332 Der Klotz
Ich komme mir vor wie ein Klotz, starr, unbeweglich, in
Extremitätenlosigkeit gefangen. Ein grober Pflog, von Surren eingehüllt,
bewegungslos, passiv.
Allmählich lockert sich die Starre zu meiner natürlichen
Gestalt; ich habe Arme und Beine, noch ein bißchen steif, noch ein wenig fremd
und unbeholfen, immer noch ein Klotz in Hals und Brust; und die Eingeweide so,
als hätten sie in meiner Traumabwesenheit zum Beispiel einen Schlag bekommen,
an den ich mich nicht erinnere, aber dessen Auswirkungen ich jetzt spüre.
Das grauenhafte Bild vom Samstag ist nun nicht mehr
wegzudrängen. Der Kugelschreiber fällt mir aus der Hand. Es fällt mir nichts
anderes ein als Verpflichtungen, wenn ich an was zu tun ist denke. Ein
ankommendes Kind ruft ein freudiges „Jaaa!“ Wie eigenartig die Welt doch ist!

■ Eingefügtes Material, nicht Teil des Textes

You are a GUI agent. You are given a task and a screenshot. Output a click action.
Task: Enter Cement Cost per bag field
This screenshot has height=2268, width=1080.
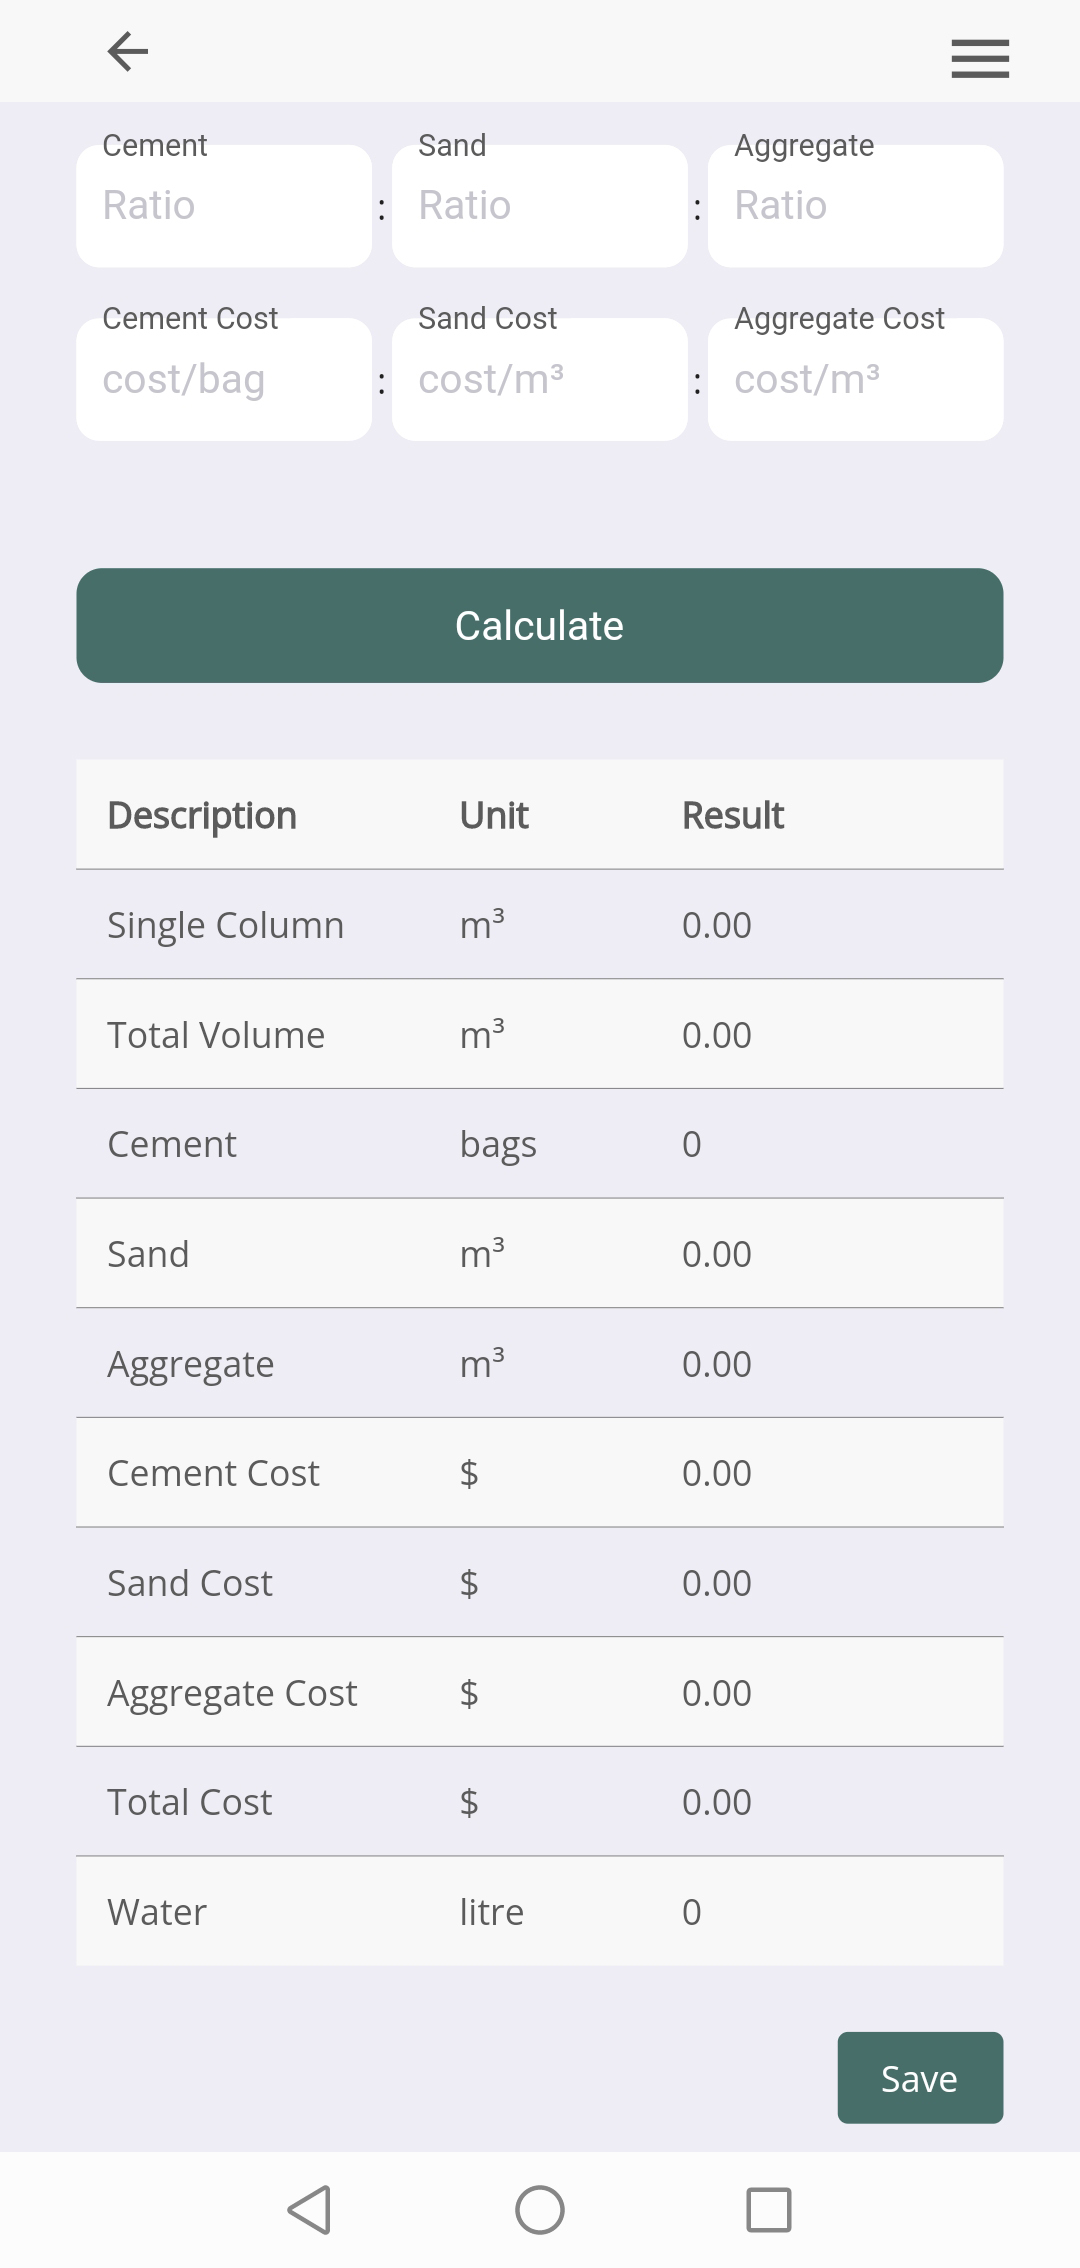click(x=224, y=380)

Meine Augen füllen sich mit Tränen, aber ich weine nicht. (Dieser Impuls wird
automatisch, ohne mein Zutun abgewürgt.) Einerseits – wie erleichternd, daß das
Leben einfach weitergeht, andrerseits – wie befremdlich und unhaltbar. Daß die
Nägel sich nicht wehren können und sich gegen die Hämmerer richten! Oder sich
zumindest verflüssigen. Ich weiß, daß sie so handeln wollten, aber es ist ihnen
das eigenständige Handeln nicht erlaubt. Das Eingeschlagen-Werden macht ihnen
nichts aus, aber der Mißbrauch. Für Folterungen gebraucht zu werden, da wehren
sie sich innerlich, denn sie haben mehr Mitgefühl als die Folterer, aber das
Handeln ist ihnen nicht gegeben, sie können nichts dagegen tun. Things
Liberation. Befreit die Dinge aus ihrer Sklaverei bei den Menschen. Die ganze
Schöpfung wartet auf ihre Erlösung.
Ich bin als Kind eine Woche lang jeden Tag in der
Bäckerei meines Onkels gestanden und habe ihnen bei der Arbeit zugeschaut. Das
Handwerk hat mich fasziniert. Jetzt dreht es mir beim Wort „Handwerk“ beinah
den Magen um. Wirklich, ich muß zufrieden sein, wenn ich diese Welt aushalte.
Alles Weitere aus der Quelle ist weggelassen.